Selected excerpt:
_ _ _ _

"A New York Treasure" --Village Voice

Our Town

Murray Kempton was a famous New York newspaperman for more than fifty years. I’ve tried to read his stuff on occasion and there is something about his language that I can’t get past–I’ve always had a difficult time appreciating and understanding his work. At the same time, I’ve also felt that I should get him, that I’m missing something.

Oh, well. I did love him as a New York character, however–he was legendary for riding his bicycle all around town. In 1994, I was working as a waiter at a modest neighbhorhood restaurant on the Upper West Side and had the pleasure to serve Mr. Kempton lunch one afternoon. He had clamps around his ankles so that his pants would not get caught on the chain of his bike. We chatted some and he was every bit the gentleman.

_ _ _ _

Recorded data:
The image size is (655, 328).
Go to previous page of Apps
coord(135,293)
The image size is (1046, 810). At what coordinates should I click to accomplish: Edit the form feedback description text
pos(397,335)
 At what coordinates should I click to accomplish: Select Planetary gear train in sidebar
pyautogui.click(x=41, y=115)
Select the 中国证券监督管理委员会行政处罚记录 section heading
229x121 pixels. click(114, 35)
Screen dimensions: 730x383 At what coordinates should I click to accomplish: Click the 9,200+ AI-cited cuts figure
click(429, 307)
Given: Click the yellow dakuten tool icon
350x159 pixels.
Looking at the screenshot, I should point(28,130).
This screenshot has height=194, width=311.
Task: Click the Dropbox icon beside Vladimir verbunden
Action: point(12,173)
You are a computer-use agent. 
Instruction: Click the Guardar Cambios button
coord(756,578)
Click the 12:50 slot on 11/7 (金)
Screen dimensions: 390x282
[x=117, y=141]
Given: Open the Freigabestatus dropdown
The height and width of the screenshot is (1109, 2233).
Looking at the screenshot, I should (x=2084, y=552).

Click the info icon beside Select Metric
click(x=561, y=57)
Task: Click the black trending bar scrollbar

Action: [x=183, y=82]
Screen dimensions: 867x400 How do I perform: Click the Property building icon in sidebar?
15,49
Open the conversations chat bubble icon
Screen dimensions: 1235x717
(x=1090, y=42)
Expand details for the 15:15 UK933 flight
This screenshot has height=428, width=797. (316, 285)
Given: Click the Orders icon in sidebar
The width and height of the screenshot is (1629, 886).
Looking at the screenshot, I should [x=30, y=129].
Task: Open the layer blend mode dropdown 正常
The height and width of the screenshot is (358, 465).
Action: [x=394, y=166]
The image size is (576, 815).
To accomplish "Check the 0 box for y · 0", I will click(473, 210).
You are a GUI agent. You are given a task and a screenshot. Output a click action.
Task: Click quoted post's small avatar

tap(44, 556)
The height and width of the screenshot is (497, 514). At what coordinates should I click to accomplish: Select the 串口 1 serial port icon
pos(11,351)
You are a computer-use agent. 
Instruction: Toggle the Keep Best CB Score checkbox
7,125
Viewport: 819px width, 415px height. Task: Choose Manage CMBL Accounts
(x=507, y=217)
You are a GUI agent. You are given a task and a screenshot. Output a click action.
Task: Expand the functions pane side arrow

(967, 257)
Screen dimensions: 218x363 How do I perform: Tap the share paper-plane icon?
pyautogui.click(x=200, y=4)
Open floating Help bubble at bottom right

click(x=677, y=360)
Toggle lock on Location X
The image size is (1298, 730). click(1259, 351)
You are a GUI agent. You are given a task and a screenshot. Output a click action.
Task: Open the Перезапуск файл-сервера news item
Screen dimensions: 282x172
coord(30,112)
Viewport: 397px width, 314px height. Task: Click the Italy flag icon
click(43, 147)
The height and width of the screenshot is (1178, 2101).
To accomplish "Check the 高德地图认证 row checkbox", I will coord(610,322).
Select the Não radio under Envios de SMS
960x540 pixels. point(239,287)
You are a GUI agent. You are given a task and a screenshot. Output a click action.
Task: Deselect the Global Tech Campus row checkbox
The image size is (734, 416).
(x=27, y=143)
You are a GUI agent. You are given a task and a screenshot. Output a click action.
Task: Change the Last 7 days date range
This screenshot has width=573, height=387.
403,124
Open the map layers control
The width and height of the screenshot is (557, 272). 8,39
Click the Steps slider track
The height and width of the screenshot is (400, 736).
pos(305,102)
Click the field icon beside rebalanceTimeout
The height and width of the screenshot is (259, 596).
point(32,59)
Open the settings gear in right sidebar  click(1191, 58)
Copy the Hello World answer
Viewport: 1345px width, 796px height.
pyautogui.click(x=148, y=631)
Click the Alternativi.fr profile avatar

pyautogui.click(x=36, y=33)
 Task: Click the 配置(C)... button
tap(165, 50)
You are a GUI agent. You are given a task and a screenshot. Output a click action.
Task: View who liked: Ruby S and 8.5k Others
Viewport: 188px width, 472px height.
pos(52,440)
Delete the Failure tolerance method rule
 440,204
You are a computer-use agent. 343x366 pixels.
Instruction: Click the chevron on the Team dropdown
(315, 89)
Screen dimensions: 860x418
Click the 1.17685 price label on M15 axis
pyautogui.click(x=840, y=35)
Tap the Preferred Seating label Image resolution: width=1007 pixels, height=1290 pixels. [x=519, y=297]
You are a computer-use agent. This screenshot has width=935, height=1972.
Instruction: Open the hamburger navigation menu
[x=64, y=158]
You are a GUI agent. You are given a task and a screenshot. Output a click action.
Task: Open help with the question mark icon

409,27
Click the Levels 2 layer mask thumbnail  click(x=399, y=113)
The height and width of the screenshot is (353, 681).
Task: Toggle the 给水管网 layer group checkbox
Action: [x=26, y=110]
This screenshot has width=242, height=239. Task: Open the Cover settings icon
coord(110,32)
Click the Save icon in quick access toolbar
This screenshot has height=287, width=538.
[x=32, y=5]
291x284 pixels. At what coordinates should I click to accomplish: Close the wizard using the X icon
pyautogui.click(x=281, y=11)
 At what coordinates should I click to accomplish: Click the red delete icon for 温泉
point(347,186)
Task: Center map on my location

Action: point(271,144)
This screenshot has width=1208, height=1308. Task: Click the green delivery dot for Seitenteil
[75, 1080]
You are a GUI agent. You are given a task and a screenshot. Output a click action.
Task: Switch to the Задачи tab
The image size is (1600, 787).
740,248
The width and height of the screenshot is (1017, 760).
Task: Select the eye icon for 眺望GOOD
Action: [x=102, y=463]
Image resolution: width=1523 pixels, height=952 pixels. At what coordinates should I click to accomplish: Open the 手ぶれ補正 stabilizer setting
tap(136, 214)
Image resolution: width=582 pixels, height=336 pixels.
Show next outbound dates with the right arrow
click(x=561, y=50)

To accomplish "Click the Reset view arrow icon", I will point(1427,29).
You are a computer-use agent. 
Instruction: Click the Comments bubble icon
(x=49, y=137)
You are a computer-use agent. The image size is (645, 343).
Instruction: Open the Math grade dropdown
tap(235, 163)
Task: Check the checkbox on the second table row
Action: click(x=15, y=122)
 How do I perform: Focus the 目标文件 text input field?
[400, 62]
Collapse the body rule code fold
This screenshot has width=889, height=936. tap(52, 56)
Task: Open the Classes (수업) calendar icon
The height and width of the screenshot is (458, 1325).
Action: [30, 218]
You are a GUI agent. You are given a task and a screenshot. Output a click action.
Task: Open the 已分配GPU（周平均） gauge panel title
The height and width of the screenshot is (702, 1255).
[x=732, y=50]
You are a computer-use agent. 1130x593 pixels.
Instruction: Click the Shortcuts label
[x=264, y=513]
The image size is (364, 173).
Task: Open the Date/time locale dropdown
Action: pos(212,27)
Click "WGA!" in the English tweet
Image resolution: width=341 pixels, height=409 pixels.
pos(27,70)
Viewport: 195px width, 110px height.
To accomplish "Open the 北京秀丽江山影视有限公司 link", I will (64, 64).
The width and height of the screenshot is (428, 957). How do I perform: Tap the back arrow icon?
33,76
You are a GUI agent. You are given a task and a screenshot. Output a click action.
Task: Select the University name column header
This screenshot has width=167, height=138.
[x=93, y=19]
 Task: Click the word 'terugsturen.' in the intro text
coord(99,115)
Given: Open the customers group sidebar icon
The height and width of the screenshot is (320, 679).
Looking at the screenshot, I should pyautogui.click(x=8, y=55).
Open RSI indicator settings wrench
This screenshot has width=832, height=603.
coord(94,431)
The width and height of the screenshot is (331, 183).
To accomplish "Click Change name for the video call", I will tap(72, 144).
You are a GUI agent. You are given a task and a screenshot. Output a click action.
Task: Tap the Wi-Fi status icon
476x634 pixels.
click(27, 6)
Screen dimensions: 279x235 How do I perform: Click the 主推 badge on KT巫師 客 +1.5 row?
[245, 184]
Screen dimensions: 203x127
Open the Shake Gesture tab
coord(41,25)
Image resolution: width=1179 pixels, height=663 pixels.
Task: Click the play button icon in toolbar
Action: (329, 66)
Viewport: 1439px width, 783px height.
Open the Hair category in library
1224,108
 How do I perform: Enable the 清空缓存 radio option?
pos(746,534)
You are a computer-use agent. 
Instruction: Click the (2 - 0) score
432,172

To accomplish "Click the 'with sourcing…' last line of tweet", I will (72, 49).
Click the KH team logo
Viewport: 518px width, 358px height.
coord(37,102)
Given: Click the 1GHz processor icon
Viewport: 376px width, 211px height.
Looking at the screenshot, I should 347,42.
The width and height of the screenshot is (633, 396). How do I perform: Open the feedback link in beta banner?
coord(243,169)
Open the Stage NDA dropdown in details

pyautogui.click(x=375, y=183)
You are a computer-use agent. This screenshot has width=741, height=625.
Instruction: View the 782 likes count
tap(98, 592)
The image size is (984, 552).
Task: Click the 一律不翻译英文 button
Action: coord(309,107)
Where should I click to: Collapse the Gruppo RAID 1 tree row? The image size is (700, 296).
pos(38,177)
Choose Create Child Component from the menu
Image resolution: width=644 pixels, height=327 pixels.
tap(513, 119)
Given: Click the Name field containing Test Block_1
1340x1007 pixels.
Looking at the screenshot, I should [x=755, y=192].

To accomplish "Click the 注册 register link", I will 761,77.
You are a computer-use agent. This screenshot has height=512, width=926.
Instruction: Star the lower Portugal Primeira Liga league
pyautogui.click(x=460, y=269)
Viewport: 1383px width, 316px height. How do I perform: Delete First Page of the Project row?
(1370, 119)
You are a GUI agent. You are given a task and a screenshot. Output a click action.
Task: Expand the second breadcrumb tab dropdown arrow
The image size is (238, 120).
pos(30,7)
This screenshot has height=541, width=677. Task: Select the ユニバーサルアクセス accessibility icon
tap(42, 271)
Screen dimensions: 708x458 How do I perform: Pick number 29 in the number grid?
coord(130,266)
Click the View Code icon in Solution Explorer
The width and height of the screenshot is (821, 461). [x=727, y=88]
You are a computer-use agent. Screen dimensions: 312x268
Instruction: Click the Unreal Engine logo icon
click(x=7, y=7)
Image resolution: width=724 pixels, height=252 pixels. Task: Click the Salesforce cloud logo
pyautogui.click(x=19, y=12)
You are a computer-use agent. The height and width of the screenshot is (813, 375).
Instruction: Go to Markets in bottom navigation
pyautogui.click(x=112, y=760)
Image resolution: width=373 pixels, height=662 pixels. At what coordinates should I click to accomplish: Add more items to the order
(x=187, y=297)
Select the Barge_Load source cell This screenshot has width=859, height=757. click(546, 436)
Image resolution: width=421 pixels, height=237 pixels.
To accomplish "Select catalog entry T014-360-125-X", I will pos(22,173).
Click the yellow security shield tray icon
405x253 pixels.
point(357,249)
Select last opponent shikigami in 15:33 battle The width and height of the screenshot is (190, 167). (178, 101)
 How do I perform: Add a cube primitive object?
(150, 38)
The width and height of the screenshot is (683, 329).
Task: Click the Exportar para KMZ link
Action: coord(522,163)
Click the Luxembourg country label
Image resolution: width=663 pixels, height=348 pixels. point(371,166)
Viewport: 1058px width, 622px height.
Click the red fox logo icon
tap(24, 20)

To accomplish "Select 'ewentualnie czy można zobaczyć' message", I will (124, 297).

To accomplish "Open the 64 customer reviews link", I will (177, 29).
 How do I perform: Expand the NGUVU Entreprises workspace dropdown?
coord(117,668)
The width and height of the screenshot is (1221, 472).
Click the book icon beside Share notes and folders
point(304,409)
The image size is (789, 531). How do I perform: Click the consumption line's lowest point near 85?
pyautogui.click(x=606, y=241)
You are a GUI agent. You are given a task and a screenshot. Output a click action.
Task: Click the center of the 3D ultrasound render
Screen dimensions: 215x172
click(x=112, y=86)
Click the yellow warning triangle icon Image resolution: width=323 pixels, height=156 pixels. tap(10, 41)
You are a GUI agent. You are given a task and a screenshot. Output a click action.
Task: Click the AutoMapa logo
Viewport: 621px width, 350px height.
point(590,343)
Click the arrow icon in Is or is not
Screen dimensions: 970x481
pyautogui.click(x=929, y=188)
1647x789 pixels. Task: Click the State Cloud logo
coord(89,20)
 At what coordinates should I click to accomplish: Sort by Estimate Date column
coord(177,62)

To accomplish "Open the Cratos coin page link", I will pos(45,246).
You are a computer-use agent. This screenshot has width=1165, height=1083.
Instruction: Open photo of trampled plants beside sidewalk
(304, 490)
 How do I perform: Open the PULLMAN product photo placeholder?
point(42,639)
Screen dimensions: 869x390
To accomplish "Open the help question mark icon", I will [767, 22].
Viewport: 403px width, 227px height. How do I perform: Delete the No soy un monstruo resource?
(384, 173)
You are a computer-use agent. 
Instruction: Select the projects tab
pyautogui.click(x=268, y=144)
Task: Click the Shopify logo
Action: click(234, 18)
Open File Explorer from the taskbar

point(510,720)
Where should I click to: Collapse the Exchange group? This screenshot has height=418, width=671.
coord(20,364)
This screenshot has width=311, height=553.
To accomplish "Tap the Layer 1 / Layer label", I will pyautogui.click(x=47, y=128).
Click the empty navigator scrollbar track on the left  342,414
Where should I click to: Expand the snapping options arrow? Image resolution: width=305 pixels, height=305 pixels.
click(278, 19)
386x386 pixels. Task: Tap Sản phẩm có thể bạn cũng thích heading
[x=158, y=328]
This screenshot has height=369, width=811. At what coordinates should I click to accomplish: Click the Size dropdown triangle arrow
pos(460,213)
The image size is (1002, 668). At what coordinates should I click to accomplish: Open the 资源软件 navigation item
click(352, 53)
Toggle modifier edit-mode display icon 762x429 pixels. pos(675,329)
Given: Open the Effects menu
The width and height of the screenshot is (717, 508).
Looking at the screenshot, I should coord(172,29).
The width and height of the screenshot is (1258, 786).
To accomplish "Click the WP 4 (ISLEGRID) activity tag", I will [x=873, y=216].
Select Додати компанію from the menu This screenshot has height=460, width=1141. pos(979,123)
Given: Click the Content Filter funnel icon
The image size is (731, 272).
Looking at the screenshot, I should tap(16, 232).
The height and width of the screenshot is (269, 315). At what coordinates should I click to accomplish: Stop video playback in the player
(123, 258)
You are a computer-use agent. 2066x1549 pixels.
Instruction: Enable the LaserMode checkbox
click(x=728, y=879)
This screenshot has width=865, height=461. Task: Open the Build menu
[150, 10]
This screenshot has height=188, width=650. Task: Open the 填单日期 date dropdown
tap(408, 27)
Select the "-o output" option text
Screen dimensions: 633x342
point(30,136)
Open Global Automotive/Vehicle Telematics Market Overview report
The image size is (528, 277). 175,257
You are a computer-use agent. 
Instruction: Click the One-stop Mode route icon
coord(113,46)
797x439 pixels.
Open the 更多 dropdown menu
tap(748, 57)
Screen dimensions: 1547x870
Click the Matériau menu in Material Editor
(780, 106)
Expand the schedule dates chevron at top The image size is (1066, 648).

_ _ _ _

Exercise set:
a. Decide whether each statement below agrees with the text about Murray Kempton, answering yes or no and quoting the deciding words of the text: (i) Kempton worked as a New York newspaperman for more than fifty years; (ii) the writer served Kempton dinner; (iii) Kempton wore clamps around his ankles.
b. Translate into Spanish the following sentence from the text about Murray Kempton: "He had clamps around his ankles so that his pants would not get caught on the chain of his bike."
c. According to the text about Murray Kempton, what was Kempton legendary for?

Task-by-task solutions:
a.
(i) Yes: "Murray Kempton was a famous New York newspaperman for more than fifty years."
(ii) No: "had the pleasure to serve Mr. Kempton lunch one afternoon."
(iii) Yes: "He had clamps around his ankles so that his pants would not get caught on the chain of his bike."

b. Tenía pinzas alrededor de los tobillos para que los pantalones no se le engancharan en la cadena de la bicicleta.

c. Riding his bicycle all around town.